Langert’s experience at McDonald’s with sustainability started in 1990 with a much-criticized collaboration between the premier environmental entity of the time, the Environmental Defense Fund (EDF), and McDonald’s (which was going through its own PR setbacks) to phase out the company’s use of polystyrene Styrofoam hamburger containers; McDonald’s saw a cost-free packaging waste reduction of 70-90% and 30% reductions in its restaurants. Moreover, the initiative led to the recycling of over 100 million tons of corrugated boxes. Langert reflected, “More than anything, I learned a lesson that applied to everything I’ve done since then. You can come up with practical solutions, that are economical for the business, on tough societal issues if you: get smart people together, work with a partner [like the EDF], work with a company that wants to do something, work with your suppliers, you base your work on science (which is not easy to do), and you allow yourself time.” Since 1990, McDonald’s has embarked on 30 more sustainability partnerships.
Besides reducing packing waste, McDonald’s has, in conjunction with animal welfare specialist Dr. Temple Grandin, pioneered the globalized transformation of animal welfare into animal agriculture. “Most businesses don’t have a supply chain structure like McDonald’s… We’re very long-term with our suppliers. A lot of our competitors are day-to-day and they price shop, but we pick suppliers out for the long-term… Our culture is one of relationships, trust, and openness,” said Langert. He approached McDonald’s’ suppliers in 1997 about mutually agreeing on an animal welfare program, and because of the relationship McDonald’s has with its suppliers, they agreed and the animal welfare program was established. Through it, McDonald’s helped implement solutions to such issues as electrical cattle prodding, which McDonald’s did away with, and now cattle are guided by strategically-directed gates and flags.
In addition to animal welfare, criticisms by the NGO Greenpeace of McDonald’s’ European branches (specifically British) using soya in their suppliers’ chicken feed that is cultivated in the Amazon rainforest in Brazil. Langert did research into this environmental issue and turned to such organizations as the World Wildlife Fund for information. He came to the conclusion that although their placing the blame solely on McDonald’s was disproportionate, their accusations were true. Langert worked with Greenpeace on getting to the root of the problem: getting those who are involved in the soy production and sales to agree with them and collectively work together on finding a solution. Within three months, they were able to successfully announce in 2006 that Brazil’s soy traders, Greenpeace, and retailers that there would be a moratorium on any further soy farming that would harm the Amazon; this agreement has been renewed every year since with increased tracking to make sure it is being enforced.

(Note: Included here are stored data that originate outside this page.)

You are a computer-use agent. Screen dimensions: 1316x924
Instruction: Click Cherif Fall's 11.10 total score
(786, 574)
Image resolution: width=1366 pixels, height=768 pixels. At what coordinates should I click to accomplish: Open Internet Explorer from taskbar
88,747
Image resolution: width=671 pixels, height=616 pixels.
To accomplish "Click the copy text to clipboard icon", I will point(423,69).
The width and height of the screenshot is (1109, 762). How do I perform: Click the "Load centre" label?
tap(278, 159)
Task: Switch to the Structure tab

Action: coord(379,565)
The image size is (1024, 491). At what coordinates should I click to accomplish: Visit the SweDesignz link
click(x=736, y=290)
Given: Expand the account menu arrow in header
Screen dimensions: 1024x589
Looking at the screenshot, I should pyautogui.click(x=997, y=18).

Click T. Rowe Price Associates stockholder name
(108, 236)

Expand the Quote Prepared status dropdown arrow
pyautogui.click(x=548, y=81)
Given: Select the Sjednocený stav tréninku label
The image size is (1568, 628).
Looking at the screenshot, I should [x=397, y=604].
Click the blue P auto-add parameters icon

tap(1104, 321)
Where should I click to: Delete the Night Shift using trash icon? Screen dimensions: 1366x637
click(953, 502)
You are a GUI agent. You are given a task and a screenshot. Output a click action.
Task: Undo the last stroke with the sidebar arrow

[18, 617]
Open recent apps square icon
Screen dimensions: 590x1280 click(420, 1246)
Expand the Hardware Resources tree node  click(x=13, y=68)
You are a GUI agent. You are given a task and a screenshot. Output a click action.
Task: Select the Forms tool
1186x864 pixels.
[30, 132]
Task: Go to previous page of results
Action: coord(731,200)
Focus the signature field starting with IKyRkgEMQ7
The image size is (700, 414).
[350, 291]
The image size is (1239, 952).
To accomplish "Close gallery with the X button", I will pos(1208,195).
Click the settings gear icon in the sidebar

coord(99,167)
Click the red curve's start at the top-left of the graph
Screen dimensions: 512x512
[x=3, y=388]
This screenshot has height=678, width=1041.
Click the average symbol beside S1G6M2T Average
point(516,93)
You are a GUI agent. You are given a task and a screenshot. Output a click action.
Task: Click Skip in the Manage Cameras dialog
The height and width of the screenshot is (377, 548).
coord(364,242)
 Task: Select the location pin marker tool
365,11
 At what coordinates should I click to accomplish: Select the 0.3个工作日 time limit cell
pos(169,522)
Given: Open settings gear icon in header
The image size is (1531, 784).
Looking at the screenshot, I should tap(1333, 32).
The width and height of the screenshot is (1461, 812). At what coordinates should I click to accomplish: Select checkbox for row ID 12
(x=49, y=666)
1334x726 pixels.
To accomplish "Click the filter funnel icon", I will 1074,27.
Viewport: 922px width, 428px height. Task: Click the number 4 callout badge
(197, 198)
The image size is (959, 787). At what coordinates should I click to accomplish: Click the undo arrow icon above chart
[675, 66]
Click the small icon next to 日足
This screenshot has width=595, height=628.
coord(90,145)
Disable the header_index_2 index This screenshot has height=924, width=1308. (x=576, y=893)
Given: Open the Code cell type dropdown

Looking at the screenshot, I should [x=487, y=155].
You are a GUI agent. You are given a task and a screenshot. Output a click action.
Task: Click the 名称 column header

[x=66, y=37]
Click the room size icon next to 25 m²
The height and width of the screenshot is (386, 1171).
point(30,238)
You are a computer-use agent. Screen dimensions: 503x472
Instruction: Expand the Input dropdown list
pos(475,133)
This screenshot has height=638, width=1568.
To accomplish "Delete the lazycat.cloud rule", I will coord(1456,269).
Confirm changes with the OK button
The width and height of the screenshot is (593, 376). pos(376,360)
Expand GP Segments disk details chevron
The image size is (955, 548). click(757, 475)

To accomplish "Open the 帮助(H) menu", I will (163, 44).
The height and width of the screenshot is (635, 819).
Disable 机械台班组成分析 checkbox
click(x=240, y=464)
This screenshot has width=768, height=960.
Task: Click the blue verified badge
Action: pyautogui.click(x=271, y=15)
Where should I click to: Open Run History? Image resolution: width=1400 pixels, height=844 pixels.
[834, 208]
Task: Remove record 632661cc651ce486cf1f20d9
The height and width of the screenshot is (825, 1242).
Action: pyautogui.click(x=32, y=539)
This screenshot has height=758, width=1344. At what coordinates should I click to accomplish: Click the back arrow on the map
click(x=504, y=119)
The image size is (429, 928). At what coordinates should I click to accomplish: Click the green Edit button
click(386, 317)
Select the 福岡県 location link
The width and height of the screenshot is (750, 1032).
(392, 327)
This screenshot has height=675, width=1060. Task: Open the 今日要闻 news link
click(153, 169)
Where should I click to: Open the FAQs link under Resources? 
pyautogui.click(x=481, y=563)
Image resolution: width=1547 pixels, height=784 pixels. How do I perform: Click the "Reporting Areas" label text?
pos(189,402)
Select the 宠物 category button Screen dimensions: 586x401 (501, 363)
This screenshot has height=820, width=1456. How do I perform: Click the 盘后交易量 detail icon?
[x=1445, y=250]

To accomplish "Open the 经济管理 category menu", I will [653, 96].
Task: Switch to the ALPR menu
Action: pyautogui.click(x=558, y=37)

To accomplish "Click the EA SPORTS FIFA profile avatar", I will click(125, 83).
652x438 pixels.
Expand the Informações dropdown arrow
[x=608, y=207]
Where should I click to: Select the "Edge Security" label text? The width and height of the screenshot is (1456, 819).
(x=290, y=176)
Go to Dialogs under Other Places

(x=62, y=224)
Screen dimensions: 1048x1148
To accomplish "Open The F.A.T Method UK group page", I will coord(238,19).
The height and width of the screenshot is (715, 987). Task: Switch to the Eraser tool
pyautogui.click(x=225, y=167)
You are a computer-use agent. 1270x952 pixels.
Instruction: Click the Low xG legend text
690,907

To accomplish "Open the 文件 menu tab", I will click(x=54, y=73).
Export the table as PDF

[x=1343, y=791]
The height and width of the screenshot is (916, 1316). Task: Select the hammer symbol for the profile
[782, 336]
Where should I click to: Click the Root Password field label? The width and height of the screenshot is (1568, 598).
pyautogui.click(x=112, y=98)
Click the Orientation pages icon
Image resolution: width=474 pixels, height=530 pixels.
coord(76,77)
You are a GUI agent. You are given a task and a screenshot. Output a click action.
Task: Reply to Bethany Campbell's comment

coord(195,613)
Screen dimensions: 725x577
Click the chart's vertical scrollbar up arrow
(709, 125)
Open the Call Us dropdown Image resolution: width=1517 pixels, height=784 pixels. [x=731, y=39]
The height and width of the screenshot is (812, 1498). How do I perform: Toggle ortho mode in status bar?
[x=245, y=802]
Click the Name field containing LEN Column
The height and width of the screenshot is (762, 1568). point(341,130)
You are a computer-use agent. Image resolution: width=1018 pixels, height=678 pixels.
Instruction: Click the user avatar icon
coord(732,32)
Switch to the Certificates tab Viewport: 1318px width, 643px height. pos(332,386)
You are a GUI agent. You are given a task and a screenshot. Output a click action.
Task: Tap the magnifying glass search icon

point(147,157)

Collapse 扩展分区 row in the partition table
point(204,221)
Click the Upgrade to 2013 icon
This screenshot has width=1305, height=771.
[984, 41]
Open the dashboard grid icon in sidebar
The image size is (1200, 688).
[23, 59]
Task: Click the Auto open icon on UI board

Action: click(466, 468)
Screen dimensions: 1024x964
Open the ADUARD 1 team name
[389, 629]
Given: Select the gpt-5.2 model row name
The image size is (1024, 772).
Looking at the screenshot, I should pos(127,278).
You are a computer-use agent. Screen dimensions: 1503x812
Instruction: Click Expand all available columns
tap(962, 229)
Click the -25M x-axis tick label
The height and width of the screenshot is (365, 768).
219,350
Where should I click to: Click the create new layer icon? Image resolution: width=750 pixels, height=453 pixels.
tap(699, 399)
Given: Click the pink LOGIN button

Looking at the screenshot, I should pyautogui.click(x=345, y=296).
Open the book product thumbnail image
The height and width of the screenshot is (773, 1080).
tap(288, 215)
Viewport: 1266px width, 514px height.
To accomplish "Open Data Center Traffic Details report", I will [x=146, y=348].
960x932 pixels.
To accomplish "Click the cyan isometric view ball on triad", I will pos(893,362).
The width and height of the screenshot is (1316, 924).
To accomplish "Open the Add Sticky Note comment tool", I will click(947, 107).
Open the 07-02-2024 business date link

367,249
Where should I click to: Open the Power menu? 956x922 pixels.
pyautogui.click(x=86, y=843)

A few years ago, the new McDonald’s CEO saw the work Langert and his department were doing and was equally as enthusiastic, but saw that it was unorganized and unclear to those both inside and outside the company. He therefore saw the need for McDonald’s to place CSR and sustainability more prominently and strategically within McDonald’s management. They then created the CSR and Sustainability framework which has the goal of “Growing our Business by Making a Positive Difference in Society.” The five pillars of this framework are: Food, Sourcing, People, Community, and Planet. This framework effectively finds the “middle ground” between business values and social values to created a shared value model that is used by McDonald’s.
Looking towards the future, McDonald’s, like other successful MNCs, has created a set of sustainability goals. For 2020 McDonald’s’ goals are: set global criteria for sustainable beef production and begin purchasing verified sustainable beef; verify 100% of its coffee, palm oil and fish as being sustainably produced; and creating fiber-based packaging made from 100% certified or recycled sources.